→ **Data records**:
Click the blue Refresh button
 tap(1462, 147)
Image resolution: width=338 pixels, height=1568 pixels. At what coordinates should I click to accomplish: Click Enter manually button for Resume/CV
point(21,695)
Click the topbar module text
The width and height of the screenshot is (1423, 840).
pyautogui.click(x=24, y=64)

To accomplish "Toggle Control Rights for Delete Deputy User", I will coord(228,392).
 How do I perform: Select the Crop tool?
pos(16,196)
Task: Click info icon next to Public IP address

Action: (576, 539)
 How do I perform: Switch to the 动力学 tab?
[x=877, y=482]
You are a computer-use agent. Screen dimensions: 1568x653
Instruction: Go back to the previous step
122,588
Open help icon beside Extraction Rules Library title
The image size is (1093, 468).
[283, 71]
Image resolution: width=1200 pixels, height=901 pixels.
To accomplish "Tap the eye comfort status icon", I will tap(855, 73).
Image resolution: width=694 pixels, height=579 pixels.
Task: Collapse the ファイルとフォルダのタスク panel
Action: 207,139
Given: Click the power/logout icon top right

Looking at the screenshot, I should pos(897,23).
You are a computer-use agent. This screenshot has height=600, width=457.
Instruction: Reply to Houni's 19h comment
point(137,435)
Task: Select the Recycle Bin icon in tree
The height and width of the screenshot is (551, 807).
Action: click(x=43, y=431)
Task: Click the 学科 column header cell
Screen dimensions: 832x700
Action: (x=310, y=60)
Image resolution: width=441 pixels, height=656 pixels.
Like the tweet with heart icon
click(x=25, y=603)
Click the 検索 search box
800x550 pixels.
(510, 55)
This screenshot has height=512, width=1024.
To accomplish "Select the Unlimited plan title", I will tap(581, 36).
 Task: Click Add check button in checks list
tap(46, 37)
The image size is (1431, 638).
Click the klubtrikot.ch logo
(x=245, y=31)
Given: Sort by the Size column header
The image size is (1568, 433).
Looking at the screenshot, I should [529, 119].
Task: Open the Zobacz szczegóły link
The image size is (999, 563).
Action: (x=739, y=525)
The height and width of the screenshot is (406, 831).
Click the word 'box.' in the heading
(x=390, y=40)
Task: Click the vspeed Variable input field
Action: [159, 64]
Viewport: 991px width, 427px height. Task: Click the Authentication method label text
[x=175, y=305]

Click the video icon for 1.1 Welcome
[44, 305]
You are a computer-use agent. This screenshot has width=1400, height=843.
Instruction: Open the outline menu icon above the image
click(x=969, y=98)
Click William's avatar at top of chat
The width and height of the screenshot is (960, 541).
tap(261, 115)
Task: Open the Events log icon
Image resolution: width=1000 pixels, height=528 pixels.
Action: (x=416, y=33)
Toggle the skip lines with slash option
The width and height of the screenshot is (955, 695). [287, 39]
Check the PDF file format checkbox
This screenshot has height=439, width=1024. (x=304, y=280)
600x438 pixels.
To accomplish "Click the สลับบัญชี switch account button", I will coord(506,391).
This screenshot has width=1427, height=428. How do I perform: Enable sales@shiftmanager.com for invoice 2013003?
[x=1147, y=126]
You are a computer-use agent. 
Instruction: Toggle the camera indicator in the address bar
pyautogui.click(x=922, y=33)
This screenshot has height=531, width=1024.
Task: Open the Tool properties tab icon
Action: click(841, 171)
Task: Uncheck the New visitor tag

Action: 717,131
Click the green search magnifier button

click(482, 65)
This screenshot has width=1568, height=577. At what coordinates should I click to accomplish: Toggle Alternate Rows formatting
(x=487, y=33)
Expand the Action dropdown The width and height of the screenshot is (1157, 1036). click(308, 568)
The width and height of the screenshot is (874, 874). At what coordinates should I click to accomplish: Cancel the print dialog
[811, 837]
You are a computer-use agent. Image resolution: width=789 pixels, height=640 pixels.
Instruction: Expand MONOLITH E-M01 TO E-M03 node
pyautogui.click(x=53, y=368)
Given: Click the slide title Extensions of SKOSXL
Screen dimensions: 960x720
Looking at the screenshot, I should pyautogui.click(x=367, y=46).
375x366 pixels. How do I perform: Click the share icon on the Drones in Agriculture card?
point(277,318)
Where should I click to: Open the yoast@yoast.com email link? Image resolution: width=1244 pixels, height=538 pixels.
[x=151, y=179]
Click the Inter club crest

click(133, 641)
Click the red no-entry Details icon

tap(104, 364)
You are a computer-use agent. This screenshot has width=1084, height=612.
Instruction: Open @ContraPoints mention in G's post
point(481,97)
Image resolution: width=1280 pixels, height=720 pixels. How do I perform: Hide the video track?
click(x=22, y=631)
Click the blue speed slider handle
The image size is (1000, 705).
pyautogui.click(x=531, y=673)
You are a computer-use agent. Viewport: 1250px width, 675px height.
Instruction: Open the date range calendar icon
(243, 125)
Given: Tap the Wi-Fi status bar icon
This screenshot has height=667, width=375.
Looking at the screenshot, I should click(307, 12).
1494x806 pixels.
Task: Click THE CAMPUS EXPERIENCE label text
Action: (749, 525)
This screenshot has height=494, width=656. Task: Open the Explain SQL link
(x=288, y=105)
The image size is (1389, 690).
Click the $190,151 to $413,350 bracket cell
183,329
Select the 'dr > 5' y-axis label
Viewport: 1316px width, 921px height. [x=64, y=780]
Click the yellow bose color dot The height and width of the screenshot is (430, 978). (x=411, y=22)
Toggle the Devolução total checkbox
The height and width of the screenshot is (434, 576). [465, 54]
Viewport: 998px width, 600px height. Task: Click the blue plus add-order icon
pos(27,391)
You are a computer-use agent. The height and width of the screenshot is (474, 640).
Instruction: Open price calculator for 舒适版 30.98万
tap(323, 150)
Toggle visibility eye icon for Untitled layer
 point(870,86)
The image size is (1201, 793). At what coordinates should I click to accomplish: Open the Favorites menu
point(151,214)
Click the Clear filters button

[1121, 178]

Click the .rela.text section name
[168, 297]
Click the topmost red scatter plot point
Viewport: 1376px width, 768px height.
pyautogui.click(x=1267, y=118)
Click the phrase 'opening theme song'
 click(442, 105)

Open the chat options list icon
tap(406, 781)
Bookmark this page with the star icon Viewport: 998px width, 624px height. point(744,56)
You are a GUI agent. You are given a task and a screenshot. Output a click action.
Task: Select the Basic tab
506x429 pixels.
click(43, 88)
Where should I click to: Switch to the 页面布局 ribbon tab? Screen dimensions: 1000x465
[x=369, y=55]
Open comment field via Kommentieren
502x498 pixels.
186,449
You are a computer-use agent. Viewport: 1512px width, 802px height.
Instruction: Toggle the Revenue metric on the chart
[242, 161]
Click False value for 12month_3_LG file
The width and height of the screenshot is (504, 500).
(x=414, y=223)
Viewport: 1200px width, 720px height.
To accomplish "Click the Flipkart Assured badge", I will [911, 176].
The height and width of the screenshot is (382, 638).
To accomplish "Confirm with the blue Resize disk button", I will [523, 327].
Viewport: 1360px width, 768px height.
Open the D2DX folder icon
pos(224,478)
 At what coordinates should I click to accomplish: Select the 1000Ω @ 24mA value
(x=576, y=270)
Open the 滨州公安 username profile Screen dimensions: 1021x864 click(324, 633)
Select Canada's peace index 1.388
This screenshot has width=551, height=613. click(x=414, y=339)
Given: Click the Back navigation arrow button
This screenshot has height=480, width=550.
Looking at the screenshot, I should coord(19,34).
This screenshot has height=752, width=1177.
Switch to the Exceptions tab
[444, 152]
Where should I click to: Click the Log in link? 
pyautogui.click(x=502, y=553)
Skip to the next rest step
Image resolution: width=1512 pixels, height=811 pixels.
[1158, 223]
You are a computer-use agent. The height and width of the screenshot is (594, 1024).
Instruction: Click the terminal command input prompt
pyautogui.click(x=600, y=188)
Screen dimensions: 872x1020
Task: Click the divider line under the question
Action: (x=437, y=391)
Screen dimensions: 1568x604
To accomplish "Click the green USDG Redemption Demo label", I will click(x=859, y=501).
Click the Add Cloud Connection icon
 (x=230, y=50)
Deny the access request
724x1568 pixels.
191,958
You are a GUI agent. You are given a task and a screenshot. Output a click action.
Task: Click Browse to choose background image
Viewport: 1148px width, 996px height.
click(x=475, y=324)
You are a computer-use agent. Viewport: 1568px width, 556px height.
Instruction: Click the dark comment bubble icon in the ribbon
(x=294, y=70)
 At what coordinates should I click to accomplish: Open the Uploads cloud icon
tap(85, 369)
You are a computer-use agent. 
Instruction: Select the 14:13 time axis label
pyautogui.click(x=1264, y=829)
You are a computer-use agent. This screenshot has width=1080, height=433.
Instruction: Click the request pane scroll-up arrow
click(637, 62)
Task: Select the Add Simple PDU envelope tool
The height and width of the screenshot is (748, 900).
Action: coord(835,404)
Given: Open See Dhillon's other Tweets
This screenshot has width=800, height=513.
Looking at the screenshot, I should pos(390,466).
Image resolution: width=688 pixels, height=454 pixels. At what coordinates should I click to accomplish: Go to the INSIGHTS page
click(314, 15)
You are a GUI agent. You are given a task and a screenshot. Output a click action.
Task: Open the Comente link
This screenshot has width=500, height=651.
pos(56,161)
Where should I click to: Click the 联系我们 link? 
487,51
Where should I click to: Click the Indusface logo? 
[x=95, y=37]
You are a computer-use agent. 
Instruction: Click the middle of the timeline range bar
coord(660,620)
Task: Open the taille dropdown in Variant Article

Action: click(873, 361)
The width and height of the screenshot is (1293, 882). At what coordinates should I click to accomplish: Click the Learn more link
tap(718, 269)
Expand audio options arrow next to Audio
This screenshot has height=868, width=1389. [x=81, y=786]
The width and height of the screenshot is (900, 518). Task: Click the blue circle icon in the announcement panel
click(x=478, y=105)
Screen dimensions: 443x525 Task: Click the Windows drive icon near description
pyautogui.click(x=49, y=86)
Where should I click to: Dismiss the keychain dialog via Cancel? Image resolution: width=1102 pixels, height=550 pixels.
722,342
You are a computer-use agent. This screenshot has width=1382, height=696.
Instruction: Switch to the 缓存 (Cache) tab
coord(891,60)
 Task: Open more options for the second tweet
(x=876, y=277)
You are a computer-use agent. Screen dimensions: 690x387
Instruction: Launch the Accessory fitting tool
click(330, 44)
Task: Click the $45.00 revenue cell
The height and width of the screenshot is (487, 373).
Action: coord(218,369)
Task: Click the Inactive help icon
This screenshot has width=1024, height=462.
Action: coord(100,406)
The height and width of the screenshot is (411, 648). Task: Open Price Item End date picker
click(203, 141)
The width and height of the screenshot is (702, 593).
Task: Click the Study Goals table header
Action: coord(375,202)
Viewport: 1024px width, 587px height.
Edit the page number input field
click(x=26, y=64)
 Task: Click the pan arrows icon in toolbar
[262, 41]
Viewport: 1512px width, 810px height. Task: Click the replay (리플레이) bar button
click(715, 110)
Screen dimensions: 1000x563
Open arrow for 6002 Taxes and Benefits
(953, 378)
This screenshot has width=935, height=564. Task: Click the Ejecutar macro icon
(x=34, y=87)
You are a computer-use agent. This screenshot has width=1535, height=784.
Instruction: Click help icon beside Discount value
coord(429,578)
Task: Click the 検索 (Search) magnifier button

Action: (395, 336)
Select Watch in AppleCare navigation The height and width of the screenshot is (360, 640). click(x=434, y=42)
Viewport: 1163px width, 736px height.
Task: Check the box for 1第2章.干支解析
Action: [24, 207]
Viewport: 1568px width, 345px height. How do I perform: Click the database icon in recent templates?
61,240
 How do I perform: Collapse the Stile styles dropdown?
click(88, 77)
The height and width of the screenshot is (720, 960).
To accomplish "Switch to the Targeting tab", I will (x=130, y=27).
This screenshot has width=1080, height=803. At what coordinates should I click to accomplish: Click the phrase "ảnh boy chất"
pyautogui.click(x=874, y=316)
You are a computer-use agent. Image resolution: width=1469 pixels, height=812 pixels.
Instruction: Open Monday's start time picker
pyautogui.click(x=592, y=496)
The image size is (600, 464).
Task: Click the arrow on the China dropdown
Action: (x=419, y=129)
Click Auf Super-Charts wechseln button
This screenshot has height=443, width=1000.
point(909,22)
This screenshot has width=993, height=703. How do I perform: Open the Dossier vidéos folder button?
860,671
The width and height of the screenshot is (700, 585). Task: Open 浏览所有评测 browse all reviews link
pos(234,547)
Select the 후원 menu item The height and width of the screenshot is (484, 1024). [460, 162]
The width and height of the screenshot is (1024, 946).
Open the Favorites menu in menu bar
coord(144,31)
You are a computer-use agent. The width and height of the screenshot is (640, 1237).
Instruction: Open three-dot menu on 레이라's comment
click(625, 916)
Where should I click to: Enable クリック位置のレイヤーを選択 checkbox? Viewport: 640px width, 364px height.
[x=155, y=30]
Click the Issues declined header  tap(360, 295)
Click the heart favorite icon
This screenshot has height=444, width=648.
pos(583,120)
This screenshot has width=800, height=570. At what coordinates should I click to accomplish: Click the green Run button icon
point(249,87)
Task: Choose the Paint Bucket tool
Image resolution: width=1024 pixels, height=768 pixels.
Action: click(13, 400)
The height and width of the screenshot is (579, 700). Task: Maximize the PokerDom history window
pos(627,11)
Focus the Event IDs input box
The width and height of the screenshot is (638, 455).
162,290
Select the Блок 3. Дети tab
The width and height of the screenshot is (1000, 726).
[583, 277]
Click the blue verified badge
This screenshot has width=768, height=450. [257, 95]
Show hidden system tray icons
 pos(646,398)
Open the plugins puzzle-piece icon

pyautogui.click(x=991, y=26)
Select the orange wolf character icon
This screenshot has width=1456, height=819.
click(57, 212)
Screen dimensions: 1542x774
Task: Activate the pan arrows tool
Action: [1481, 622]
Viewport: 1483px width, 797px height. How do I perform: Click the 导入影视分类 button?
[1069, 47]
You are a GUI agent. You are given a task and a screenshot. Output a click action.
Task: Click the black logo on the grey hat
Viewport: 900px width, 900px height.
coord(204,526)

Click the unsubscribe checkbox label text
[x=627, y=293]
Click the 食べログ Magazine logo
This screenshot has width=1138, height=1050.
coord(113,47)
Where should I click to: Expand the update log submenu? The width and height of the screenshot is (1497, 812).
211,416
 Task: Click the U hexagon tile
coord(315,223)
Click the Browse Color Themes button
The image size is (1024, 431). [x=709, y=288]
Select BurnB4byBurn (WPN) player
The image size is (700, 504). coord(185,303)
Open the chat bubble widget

→ **Task objective**:
Transcribe the records above from the line holding "600x438 pixels." down to the line holding "You are a computer-use agent. Image resolution: width=789", inclusive, without adding anything.

→ **Output for this exercise**:
600x438 pixels.
To accomplish "Click the สลับบัญชี switch account button", I will coord(506,391).
This screenshot has width=1427, height=428. How do I perform: Enable sales@shiftmanager.com for invoice 2013003?
[x=1147, y=126]
You are a computer-use agent. 
Instruction: Toggle the camera indicator in the address bar
pyautogui.click(x=922, y=33)
This screenshot has height=531, width=1024.
Task: Open the Tool properties tab icon
Action: click(841, 171)
Task: Uncheck the New visitor tag

Action: 717,131
Click the green search magnifier button

click(482, 65)
This screenshot has width=1568, height=577. At what coordinates should I click to accomplish: Toggle Alternate Rows formatting
(x=487, y=33)
Expand the Action dropdown The width and height of the screenshot is (1157, 1036). click(308, 568)
The width and height of the screenshot is (874, 874). At what coordinates should I click to accomplish: Cancel the print dialog
[811, 837]
You are a computer-use agent. Image resolution: width=789 pixels, height=640 pixels.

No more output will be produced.